(Material provided)

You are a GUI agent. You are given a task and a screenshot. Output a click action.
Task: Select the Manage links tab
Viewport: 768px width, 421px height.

(End Material provided)
(Material provided)

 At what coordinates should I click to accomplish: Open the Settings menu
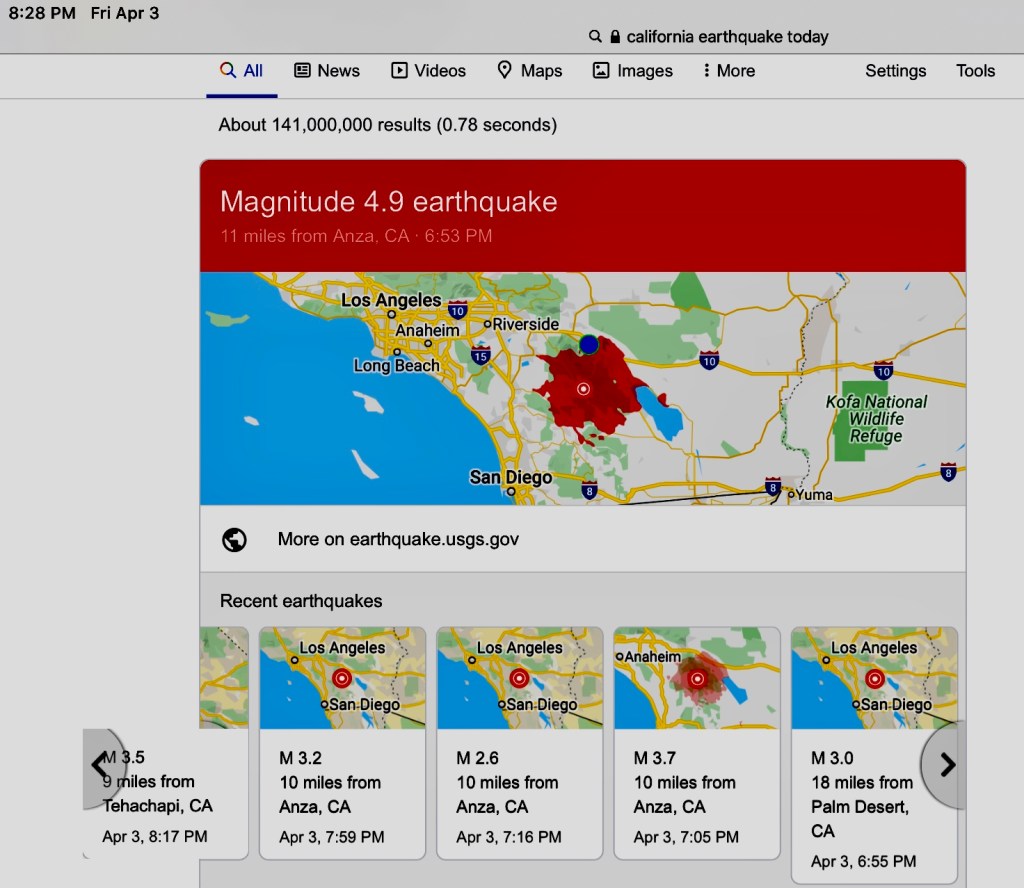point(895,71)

(End Material provided)
(Material provided)

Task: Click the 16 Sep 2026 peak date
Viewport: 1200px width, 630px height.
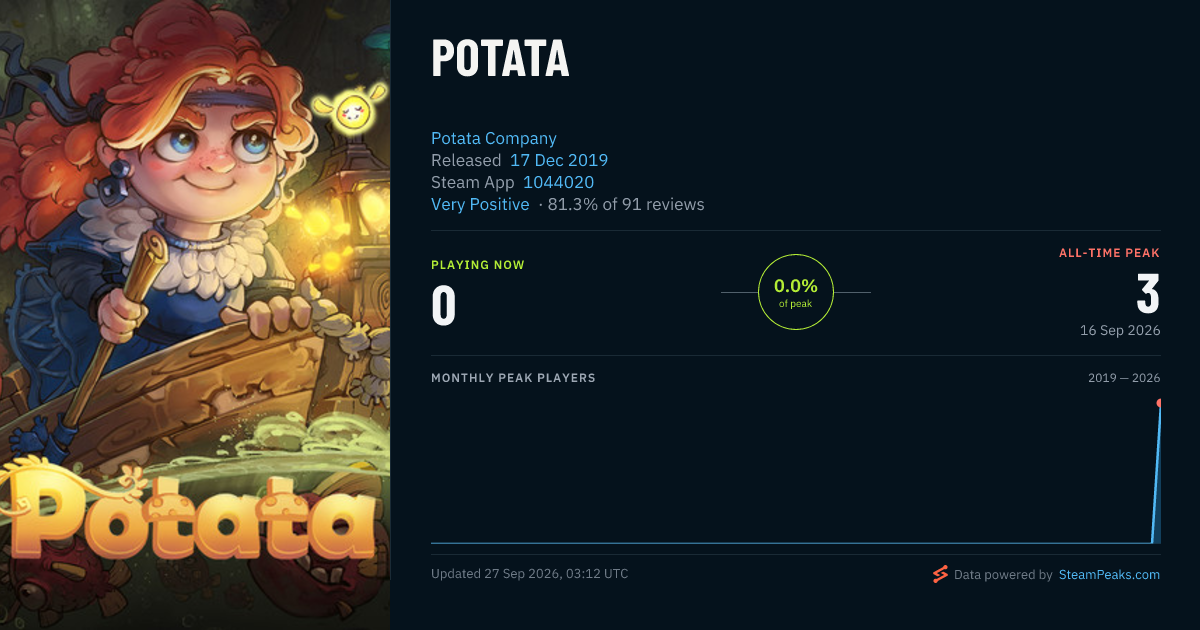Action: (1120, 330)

(End Material provided)

Exercise ▸ Begin with the line above that has "Task: Select the Manage links tab" and continue through the line that has "Viewport: 768px width, 421px height.", setting each one down exactly. Stop there.

Your solution ▸
Task: Select the Manage links tab
Viewport: 768px width, 421px height.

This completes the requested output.